I have a right little firecracker of a story for you today, gratefully received from Allen & Unwin for review. The Boundless Sublime is a new YA novel by Aussie author Lili Wilkinson, dealing with grief, abandonment, love, vulnerability and coercion. I was in two minds about this one while reading it, but on reflection, I think Wilkinson has crafted a clever story here that is most believable because to many of us, it won’t be believable at all. I will explain this contradictory statement, but first, here is the blurb from Goodreads:
Ruby Jane Galbraith is empty. Her family has been torn apart and it’s all her fault.
The only thing that makes sense to her is Fox – a gentle new friend who is wise, soulful and clever, yet oddly naive about the ways of the world. He understands what she’s going through and he offers her a chance to feel peace. Fox belongs to a group called the Institute of the Sublime – and Ruby can’t stay away from him. So she is also drawn in to what she too late discovers is a terrifying secretive community that is far from the ideal world she expected.
Can Ruby find the courage to escape? Is there any way she can save Fox too? And is there ever really an escape from the far-reaching influence of the Institute of the Sublime?
A gripping YA novel about an ordinary girl who is unsuspectingly inducted into a secretive modern-day cult.
Having sat on the shelf of a university undergrad completing a major in Studies of Religion, many moons ago, I have already had an interesting taste of the research that has gone into cults, or new religious movements, as they are sometimes called. I didn’t realise until I’d seen some reviews of this one that it featured cultish content, but once I did know, I was a bit sceptical as to how the author was going to make this an engaging story without it becoming cheesy and unrealistic.
The book opens on a pretty dour note: Ruby is living in a sort of suspended time with her mother after a tragic accident that caused the permanent separation of their family. Ruby’s mother is practically catatonic, Ruby can’t find meaning in doing the everyday things like going to school and life generally seems to be a pointless, meaningless black hole. It is from this viewpoint that Ruby interprets the unexpected kindness of Fox, a young man handing out free bottles of water on the street. She sees him as beautiful, in an almost otherworldly way, and is drawn to his naivety and his seemingly solid grip on his world.
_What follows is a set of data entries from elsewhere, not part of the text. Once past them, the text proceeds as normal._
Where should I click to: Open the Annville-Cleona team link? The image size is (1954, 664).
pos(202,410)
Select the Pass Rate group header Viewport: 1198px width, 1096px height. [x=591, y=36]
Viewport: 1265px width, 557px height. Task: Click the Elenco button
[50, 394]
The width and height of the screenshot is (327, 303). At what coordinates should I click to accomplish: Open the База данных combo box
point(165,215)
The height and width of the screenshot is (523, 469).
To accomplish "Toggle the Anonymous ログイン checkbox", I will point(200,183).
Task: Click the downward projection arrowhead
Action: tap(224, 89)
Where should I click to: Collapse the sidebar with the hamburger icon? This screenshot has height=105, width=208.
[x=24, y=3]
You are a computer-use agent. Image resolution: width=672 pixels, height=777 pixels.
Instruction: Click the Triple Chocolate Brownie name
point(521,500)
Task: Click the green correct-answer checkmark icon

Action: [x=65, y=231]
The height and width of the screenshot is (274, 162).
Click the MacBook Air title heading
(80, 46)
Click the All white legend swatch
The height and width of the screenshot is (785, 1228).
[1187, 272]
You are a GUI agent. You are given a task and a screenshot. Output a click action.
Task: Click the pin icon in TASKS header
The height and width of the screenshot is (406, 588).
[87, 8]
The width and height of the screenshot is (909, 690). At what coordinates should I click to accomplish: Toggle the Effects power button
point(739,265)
From here, it is only a matter of time – and the painless severing of a few social and familial ties – until Ruby is subsumed into Fox’s social circle and into a community of “like-minded” souls, and the “cult” aspect of the story really begins in earnest.
This book felt to me like it had a few distinctive parts. Initially, we see the surly, disconnected and generally unlikable Ruby who is so focused on the guilt, grief and chaos of her life that any other viewpoint seems laughably untenable. Soon after this we see a bit of insta-love or at least, infatuation, as Ruby becomes consumed with thoughts of Fox and sees him as an almost-saviour from her meaningless existence. Then comes doubting Ruby, who questions her new situation yet lacks the will to act in her own best interests. I won’t say any more than that because one of the best parts of the book, I felt, is the fact that Ruby goes through so many changes in thought process and personality, that the atmosphere of the story is constantly in flux and we just aren’t sure what will happen next.
A number of reviewers have noted that parts of the story seem so ridiculous and unlikely that they couldn’t suspend their disbelief in order to engage with the stories. On one level, I can certainly see where they are coming from, becuase there were times during the book that I too was thinking, “AS IF!” I think that in order to appreciate it fully, one has to come at the story from the point of view that none of us thinks that we would ever be “dumb” enough to get caught up in a cult. Even Ruby has her doubts and eye-roll moments at the beginning. Part of the power of cults is that recruitment relies on individuals who are vulnerable, possibly suffering under mental illness or at least mental stress, and in a social position from which it is easy (or even preferable) to disengage – and Ruby fits the bill on each of these counts. Add to that the fact that she is a teenager, without fully developed reason centres in her brain, and the thought of a clever, attractive young girl getting caught up in such a community – and then being unable to find a way to leave it – isn’t such a stretch.
This isn’t meant to be a factual book about cults – it is fiction, for young adults, with crazy romance, teen angst and all of the other things that typify YA, so in that regard I feel I can cut it some slack in the unbelievability stakes. If you are prepared to come at it with a bit of an open mind and the knowledge that some events will seem a unlikely, then you will find an unusual and pacey tale featuring action, philosophical debate, love, betrayal, crazy gurus, bald-headed children and a second half that pelts toward the finish.
Give it a crack and let me know what you think!